> **Text**:
Called "Protecting Children from Chemical and Surgical Mutilation," the order directs certain executive agencies to take steps to ensure medical institutions that receive federal grants "end the chemical and surgical mutilation of children."

It also instructs the secretary of defense to take regulatory action to exclude gender-affirming care for minors from insurance coverage provided by TRICARE, the Defense Department's health care program, and federal employee health benefit programs.

Mr. Trump's order directs the head of the Department of Health and Human Services to withdraw March 2022 guidance on gender-affirming care.

Project 2025's chapter on the Department of Health and Human Services calls for its Office of Civil Rights to "remove all guidance issued under the Biden administration concerning sexual orientation and gender identity," including the March 2022 document.

The book generally criticizes gender-affirming care as causing "irreversible physical and mental harm to those who receive them" and argues there is a lack of evidence surrounding it.

Many families and doctors who care for transgender youth dispute that assessment, and a group of families filed a lawsuit claiming the order is discriminatory. Two different federal district courts have blocked the president's directive, and those injunctions are being appealed.

Revoking security clearances

Mr. Trump took executive action to start the process of revoking the security clearances of dozens of former intelligence officials who signed a letter in 2020 claiming emails found on a laptop owned by Hunter Biden bore the hallmarks of a Russian disinformation campaign. He also announced he would revoke the security clearances of a number of prominent Democrats including former President Joe Biden, former Vice President Kamala Harris and Hillary Clinton.

Project 2025 also proposed stripping former intelligence officials of security clearances, under a more narrow set of circumstances, in a section on the intelligence community authored by Dustin Carmack, who worked at the Office of the Director of National Intelligence during Mr. Trump's first term.

"The president should immediately revoke the security clearances of any former directors, deputy directors, or other senior intelligence officials who discuss their work in the press or on social media without prior clearance from the current director," he wrote.

Stripping civil servants of employment protections

Among the slew of actions Mr. Trump took on his first day back in the White House was to reinstate an executive order issued during his first term that created "Schedule F in the Excepted Service." The order creates a new employment category for many career civil servants, effectively stripping them of employment protections.

The order states that in recent years, "there have been numerous and well-documented cases of career federal employees resisting and undermining the policies and directives of their executive leadership."

"Principles of good administration, therefore, necessitate action to restore accountability to the career civil service, beginning with positions of a confidential, policy-determining, policy-making, or policy-advocating character," Mr. Trump's order reads.

The order makes some minor changes to the president's prior measure from October 2020. But it notably adds a section that states that while employees in these new "Schedule Policy/Career Positions," are not required to personally or politically support the current president or his policies, they are "required to faithfully implement administration policies to the best of their ability, consistent with their constitutional oath and the vesting of executive authority solely in the president."

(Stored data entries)
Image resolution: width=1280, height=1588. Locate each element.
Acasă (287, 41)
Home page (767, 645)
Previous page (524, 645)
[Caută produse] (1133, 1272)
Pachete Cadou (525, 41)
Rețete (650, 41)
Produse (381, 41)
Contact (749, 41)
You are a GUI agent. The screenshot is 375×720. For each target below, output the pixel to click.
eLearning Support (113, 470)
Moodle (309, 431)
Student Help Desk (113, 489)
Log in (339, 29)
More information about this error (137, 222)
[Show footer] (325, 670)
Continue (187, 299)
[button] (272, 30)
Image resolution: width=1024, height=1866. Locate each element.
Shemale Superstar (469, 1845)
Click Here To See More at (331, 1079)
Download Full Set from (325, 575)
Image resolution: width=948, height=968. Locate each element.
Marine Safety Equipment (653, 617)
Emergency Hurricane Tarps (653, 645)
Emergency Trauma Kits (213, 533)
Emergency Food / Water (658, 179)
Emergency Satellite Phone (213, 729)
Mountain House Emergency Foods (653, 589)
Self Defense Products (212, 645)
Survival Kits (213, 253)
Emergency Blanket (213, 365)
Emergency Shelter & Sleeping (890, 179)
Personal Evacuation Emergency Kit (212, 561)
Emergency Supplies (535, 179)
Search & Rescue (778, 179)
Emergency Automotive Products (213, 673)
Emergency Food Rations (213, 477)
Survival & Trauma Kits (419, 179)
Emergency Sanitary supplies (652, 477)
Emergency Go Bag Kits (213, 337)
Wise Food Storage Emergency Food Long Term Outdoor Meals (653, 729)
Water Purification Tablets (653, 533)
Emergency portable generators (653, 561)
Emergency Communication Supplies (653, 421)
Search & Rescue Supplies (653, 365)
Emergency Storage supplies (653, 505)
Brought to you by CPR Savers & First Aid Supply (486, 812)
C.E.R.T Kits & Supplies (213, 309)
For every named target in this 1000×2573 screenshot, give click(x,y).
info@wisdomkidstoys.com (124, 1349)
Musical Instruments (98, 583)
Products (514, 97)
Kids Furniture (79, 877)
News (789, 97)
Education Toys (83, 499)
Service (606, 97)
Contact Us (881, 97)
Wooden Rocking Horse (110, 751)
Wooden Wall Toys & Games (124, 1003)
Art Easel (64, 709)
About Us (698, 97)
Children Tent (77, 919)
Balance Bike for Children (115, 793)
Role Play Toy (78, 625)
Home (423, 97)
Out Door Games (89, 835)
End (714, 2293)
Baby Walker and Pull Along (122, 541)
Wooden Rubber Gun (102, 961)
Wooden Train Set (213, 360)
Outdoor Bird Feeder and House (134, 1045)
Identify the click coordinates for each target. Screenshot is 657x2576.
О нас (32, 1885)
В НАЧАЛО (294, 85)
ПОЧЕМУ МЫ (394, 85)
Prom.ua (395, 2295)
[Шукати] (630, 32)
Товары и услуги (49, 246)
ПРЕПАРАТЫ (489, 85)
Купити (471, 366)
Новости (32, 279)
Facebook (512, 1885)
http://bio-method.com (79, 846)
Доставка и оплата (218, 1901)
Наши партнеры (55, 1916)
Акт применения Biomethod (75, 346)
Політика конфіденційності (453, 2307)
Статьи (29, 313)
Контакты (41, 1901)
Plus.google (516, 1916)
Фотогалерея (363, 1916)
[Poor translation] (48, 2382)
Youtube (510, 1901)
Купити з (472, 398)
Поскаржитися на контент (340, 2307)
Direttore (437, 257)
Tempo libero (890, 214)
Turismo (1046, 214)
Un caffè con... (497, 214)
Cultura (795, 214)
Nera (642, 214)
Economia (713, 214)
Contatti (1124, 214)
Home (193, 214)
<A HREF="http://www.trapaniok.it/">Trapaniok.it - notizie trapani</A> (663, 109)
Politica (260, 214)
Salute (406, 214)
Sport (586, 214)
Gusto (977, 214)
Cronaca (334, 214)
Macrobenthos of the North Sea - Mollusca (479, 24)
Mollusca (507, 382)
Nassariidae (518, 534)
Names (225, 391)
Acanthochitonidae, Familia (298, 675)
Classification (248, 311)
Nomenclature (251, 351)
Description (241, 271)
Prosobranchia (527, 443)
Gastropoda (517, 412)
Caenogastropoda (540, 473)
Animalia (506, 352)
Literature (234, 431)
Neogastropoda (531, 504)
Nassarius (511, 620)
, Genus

> **Work instructions**:
(1) Answer these from the text on Trump's executive orders:
(a) In what month and year was the health department guidance on gender-affirming care issued?
(b) What is TRICARE?
(c) In what month and year was the president's earlier Schedule F measure issued?
(2) Transcribe everything in the text on Trump's executive orders from "The book generally" down to "are being appealed.".

> **Expected responses**:
(1)
(a) March 2022
(b) The Defense Department's health care program
(c) October 2020

(2)
The book generally criticizes gender-affirming care as causing "irreversible physical and mental harm to those who receive them" and argues there is a lack of evidence surrounding it.

Many families and doctors who care for transgender youth dispute that assessment, and a group of families filed a lawsuit claiming the order is discriminatory. Two different federal district courts have blocked the president's directive, and those injunctions are being appealed.